In the unlikely event that Jacob Rees-Mogg and his buffoonish Brexit buddies decide to educate themselves about Northern Ireland through the medium of cinema , does he have any recommendations?
“Jim Sheridan’s In The Name Of The Father is a fabulous film, not least because of Pete Postlethwaite’s performance, which should have won him a Best Supporting Actor Oscar. The one James Nesbitt was in, Bloody Sunday, also tells its story with great power and integrity. I don’t know if those guys are into their punk, but the film about Terri Hooley, Good Vibrations, captures that moment in time really well. I can’t for the life of me remember the name of my character, but David Holmes, who’s a pal said, ‘We need someone for a scene, can you give us a dig out?’ In a vain attempt to boost my rock ‘n’ roll credentials, I went along and was handed the worst wig in Christendom for my very brief scene.”
The London Independent memorably wrote that the hairpiece in question “seems to have landed on his head from a great height.”
“Yeah, that’d be about right,” Adrian winces before addressing the cheerier subject of his career highlights.

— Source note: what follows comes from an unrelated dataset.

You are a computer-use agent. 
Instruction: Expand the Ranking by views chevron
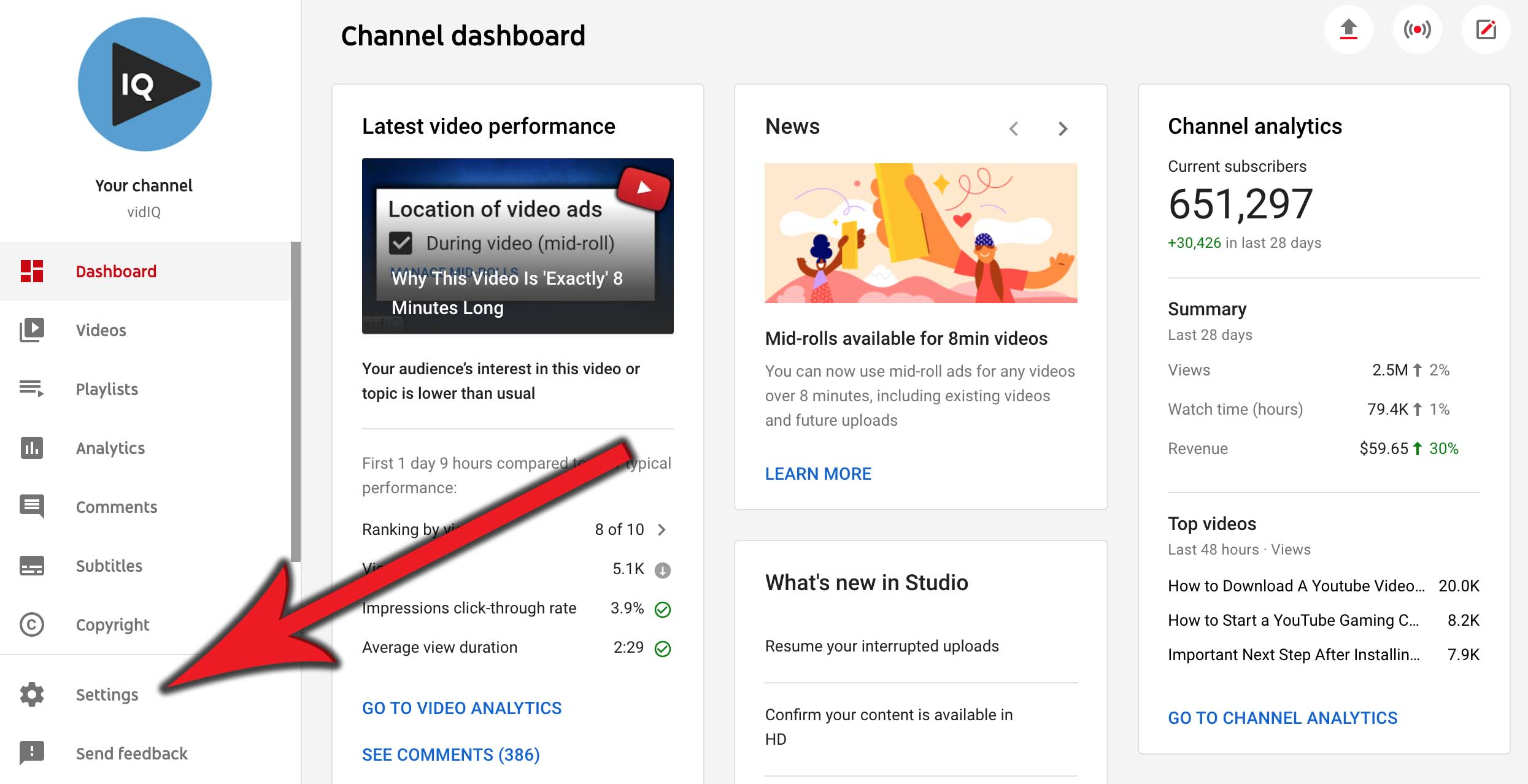coord(662,529)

“Appearing alongside Robbie Coltrane in the first episode of Cracker was a proud moment because it was so radical and went on to become hugely successful,” he concludes. “Co-writing and appearing in Hear My Song was great. It was also a privilege to be in My Left Foot and The General. I’ve had really good experiences with Jim Sheridan, Neil Jordan and John Boorman and learned huge amounts about filmmaking from Roger Pratt, John Menzies and the other lighting and photography people who know how it all bolts together.”